Married three times, divorced twice, no stranger to tragedy; Frank Lloyd Wright, without question, was the greatest American architect of all time. In his lifetime he designed more than one thousand structures and completed over 500 of them.
Living in Milwaukee, there are three duplexes not far from me that are Wright designed homes. They have those organic lines, low-pitched roof lines and deep overhangs. You can’t drive by them without doing a double-take.
Wright was born in Richland Center, Wisconsin on June 8, 1867 and after a few years of apprenticeship he started his own Chicago firm and immediately preached his philosophy of “organic architecture.” Its central principle demanded that a structure be developed out of its natural surrounding.
He was a bold revolutionary in industrial designs and introduced innovations such as steel-reinforced concrete, all-glass revolving doors, indirect lighting, air conditioning and metal furniture. New York City’s Guggenheim Museum is an example of a Frank Lloyd Wright work that mimics a design found in nature.
Wright converted his Taliesin home in Wisconsin into a school and workshop, but in 1914 tragedy struck one night when Wright was away on business. An employee of the school set fire to Taliesin, burning it to the ground. Before setting the fire he nailed the exterior doors shut except for the lower half of a Dutch door. By the time the fire was put out, seven people lost their lives, including five who had been bludgeoned with an ax by the employee as they tried to escape through the bottom of the Dutch door. Wright’s wife and two stepchildren were among those who were dead.
Wright rebuilt Taliesin in Wisconsin and later remarried.

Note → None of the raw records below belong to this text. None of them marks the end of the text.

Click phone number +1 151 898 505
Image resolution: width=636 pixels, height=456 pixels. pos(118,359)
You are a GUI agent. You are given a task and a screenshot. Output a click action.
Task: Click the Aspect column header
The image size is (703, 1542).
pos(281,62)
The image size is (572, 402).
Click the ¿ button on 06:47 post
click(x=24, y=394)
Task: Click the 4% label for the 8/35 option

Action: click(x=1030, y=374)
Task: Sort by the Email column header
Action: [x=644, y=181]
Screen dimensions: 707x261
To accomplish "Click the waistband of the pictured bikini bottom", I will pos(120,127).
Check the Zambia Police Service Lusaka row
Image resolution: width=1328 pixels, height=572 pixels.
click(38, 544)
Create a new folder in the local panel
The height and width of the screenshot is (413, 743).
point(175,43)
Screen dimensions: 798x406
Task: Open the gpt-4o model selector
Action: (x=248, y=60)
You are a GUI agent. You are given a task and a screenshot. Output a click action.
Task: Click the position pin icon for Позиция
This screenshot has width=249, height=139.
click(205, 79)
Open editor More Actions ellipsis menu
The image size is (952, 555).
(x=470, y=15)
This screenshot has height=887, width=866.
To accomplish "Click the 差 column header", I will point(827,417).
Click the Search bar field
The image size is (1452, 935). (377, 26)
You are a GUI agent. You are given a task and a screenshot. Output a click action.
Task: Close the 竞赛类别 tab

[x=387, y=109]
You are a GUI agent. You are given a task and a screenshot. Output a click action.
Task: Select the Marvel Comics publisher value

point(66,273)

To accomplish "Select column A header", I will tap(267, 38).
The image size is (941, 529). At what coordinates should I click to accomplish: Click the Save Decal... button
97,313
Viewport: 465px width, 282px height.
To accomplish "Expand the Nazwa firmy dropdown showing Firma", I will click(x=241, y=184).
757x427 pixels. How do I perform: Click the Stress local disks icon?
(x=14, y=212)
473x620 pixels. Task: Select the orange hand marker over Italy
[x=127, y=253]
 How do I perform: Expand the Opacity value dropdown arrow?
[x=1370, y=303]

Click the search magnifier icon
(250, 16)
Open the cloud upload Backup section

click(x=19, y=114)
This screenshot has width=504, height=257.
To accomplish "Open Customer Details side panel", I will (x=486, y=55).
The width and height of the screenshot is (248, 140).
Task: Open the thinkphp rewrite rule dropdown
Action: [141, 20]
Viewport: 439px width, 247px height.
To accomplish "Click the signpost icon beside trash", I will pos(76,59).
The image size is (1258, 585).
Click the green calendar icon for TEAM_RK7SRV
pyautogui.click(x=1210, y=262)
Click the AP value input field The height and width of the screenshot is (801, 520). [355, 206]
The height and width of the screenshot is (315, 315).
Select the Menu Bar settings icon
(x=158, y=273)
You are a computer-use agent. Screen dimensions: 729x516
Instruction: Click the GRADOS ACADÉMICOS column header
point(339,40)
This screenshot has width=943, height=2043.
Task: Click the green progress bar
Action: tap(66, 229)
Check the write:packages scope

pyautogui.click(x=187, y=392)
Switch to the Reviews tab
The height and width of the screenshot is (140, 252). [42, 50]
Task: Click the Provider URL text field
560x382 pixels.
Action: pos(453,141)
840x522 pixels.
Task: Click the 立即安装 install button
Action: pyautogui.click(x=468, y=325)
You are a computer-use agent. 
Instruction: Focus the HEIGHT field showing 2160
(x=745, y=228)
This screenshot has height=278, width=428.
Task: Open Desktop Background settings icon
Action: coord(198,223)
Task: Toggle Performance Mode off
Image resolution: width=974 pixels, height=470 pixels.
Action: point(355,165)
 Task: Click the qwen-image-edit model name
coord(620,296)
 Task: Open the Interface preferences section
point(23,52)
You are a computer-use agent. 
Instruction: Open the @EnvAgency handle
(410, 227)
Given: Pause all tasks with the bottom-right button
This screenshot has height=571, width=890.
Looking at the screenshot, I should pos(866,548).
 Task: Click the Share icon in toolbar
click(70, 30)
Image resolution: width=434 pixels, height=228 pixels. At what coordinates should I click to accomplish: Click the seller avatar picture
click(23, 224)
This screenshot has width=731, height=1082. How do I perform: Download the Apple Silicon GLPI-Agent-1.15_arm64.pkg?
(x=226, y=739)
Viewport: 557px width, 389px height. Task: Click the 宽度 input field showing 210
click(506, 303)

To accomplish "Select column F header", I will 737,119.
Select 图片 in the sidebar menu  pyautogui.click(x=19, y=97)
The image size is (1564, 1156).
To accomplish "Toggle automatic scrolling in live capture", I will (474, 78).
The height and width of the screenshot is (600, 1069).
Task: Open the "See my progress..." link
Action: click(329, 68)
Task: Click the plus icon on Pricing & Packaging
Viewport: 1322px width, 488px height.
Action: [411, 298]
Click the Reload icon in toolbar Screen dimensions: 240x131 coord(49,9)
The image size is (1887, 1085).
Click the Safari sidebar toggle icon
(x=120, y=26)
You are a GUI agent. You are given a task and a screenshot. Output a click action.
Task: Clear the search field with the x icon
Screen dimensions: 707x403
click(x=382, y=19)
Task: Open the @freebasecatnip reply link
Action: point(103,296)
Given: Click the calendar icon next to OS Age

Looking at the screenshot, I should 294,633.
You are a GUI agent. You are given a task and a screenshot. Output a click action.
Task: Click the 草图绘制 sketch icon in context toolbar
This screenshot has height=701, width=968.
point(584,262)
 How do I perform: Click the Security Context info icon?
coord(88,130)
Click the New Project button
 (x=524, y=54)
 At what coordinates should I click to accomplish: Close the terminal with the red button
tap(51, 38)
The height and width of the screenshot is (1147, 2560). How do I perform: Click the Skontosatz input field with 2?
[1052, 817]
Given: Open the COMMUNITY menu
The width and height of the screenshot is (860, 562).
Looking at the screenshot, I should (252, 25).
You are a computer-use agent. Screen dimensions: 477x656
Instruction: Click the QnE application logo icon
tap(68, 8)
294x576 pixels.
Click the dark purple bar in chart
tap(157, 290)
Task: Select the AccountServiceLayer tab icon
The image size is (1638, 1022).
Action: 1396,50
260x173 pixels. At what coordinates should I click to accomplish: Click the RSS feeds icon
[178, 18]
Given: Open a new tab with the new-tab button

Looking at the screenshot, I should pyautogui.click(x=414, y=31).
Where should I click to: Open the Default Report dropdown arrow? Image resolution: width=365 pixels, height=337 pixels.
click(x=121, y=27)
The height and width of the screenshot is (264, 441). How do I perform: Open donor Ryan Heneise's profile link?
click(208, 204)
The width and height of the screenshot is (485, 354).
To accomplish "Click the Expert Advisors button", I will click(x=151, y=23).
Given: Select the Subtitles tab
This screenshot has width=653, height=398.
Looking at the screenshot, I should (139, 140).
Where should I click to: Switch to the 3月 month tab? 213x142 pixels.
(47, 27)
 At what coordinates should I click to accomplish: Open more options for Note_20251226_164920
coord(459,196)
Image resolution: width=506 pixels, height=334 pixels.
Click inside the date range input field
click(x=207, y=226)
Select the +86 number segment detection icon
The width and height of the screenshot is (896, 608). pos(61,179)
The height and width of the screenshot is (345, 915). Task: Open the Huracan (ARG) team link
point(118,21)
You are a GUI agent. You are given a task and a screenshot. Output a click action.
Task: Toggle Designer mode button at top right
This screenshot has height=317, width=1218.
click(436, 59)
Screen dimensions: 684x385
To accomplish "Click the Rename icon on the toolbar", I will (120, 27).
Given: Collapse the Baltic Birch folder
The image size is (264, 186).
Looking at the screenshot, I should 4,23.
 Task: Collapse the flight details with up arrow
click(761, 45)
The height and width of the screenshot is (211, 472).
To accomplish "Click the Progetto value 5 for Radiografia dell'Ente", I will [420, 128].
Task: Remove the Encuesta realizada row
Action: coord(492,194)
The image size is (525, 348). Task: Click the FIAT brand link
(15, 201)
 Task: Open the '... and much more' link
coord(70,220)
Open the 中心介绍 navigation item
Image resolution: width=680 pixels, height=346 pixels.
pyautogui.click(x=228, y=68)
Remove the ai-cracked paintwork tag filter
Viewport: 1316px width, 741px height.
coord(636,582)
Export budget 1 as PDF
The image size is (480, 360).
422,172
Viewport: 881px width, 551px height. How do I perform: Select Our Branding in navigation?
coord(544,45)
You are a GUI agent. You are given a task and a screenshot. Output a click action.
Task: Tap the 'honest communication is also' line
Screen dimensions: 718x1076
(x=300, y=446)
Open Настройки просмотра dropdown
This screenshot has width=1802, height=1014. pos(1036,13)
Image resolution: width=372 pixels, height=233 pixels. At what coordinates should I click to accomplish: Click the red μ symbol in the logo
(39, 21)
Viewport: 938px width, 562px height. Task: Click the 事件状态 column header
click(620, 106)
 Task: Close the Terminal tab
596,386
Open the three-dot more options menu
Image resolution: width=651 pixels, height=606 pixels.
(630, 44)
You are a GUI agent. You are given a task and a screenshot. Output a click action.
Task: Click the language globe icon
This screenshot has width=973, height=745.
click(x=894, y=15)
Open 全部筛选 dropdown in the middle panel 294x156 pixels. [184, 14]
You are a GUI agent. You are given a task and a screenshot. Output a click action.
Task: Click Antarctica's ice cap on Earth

In 1938 he built Taliesin West atop a central Arizona mesa, as a winter home and school. This 37,000-square-foot estate includes living quarters, offices and farm buildings that are subtly distinguished from the environment.
Wright died at 91 in Arizona at Taliesin West from complications after surgery for an intestinal blockage. Per his wishes, he was buried at Taliesin in Spring Green, Wisc. alongside the confessed love of his life, his mistress Mameh. She had been killed that night in 1914.
Wright’s second wife, Olgivanna, had her own idea about where he would spend eternity. Upon her death in 1985, her will stipulated that he be exhumed and cremated. His cremains mixed with her own and the combined remains kept in an urn at Taliesin West.
Her wishes were fulfilled and the urn holding the ashes is kept in Scottsdale. It is NOT available for public viewing and is currently tucked away “in storage.”